**** PAGE TEXT
Skip to main content
Card class: SensitivityCategory: Nerve Centre

At a glance

An anomaly alert that fires when total DBU consumption for the trailing 7 days is more than 50% above the prior 7 days, without a proportional rise in the underlying workload. DBUs are the unit Databricks bills on, so a 50% week-over-week jump is, directly, a 50% jump in the compute bill. The “without proportional workload” qualifier is what makes this an anomaly rather than just a busy week: if order volume, query volume, and job count all rose 50% too, the spend is justified. If they did not, something is burning money inefficiently.
Data sourceDatabricks billable usage data from the system.billing.usage system table (the same data behind the account-level Usage dashboard), aggregated to total DBUs per 7-day window. Workload comparators come from system.lakeflow.job_run_timeline (job runs) and system.query.history (SQL volume).
Metric basisA week-over-week ratio: this_7d_DBU / prior_7d_DBU. The alert is an anomaly verdict, not a raw number, it fires only when the DBU rise outpaces the workload rise.
Aggregation window7d trailing versus the immediately prior 7d, recomputed daily as billable usage settles.
Alert trigger+50% DBU WoW without proportional workload. A +50% rise that is matched by a +50% rise in jobs or query volume is suppressed as “expected growth”.
What “proportional workload” meansThe engine compares DBU growth against job-run count growth and SQL query-volume growth. If DBU growth exceeds workload growth by a meaningful margin, the rise is flagged as inefficiency rather than genuine demand.
What does NOT trigger it(1) A spend rise fully explained by more jobs, more queries, or more orders; (2) a one-off backfill that the team has annotated; (3) intra-week spikes that wash out over the 7-day average.
Time zoneWorkspace time zone for window boundaries; UTC for cross-connector alignment.
Time window7d versus prior 7d.
Rolesowner, platform engineering, finance / FinOps

Calculation

The alert evaluates two ratios and compares them:
dbu_growth      = this_7d_total_DBU / prior_7d_total_DBU
workload_growth = this_7d_workload  / prior_7d_workload
                  (workload = blended job-run count + SQL query volume)
********
TASK STATEMENT: Continue the page on the week-over-week DBU spend anomaly alert from where it ends.
**** DATA SHOWN
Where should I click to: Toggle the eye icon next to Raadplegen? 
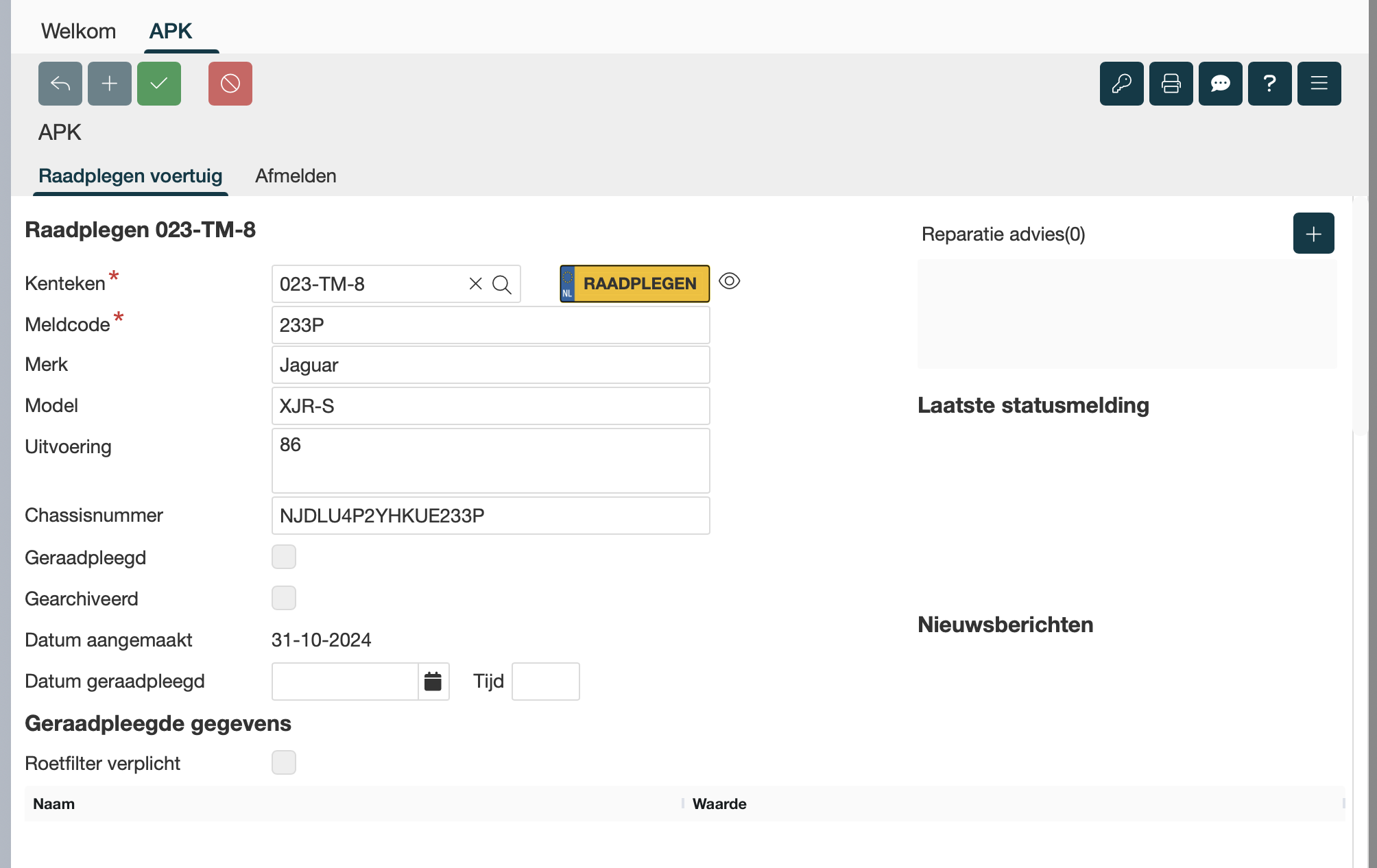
********
ANSWER FOR THIS EXERCISE:
FIRE when:
    dbu_growth >= 1.50
    AND dbu_growth materially exceeds workload_growth
The first condition is the headline: total DBUs for the trailing week are at least 50% above the prior week. Total DBU includes all three SKUs (job compute, SQL warehouse, and all-purpose interactive) so a shift from cheap to expensive compute is caught even if raw job counts are flat. The second condition is what stops the card crying wolf during legitimate growth. A retailer running a sale week will genuinely process more orders, run more pipelines, and serve more dashboards, of course DBUs rise. The engine only escalates when the DBU curve has decoupled from the workload curve, which is the fingerprint of inefficiency: a Photon downgrade, a cluster that stopped auto-terminating, a notebook left running, a query that lost its partition pruning, or autoscaling that scaled up and never came back down. Billable usage data in system.billing.usage settles over a few hours, so the comparison is recomputed daily rather than minute-by-minute. The alert is intentionally a weekly signal: it is the FinOps tripwire, not the real-time one. For real-time cost runaway, DBU Burned (24h) and Long-Running Jobs (>1h) move faster.

Worked example

A data platform team supports an ecommerce analytics estate. The FinOps lead reviews this card every Monday morning. Snapshot taken on 11 May 26.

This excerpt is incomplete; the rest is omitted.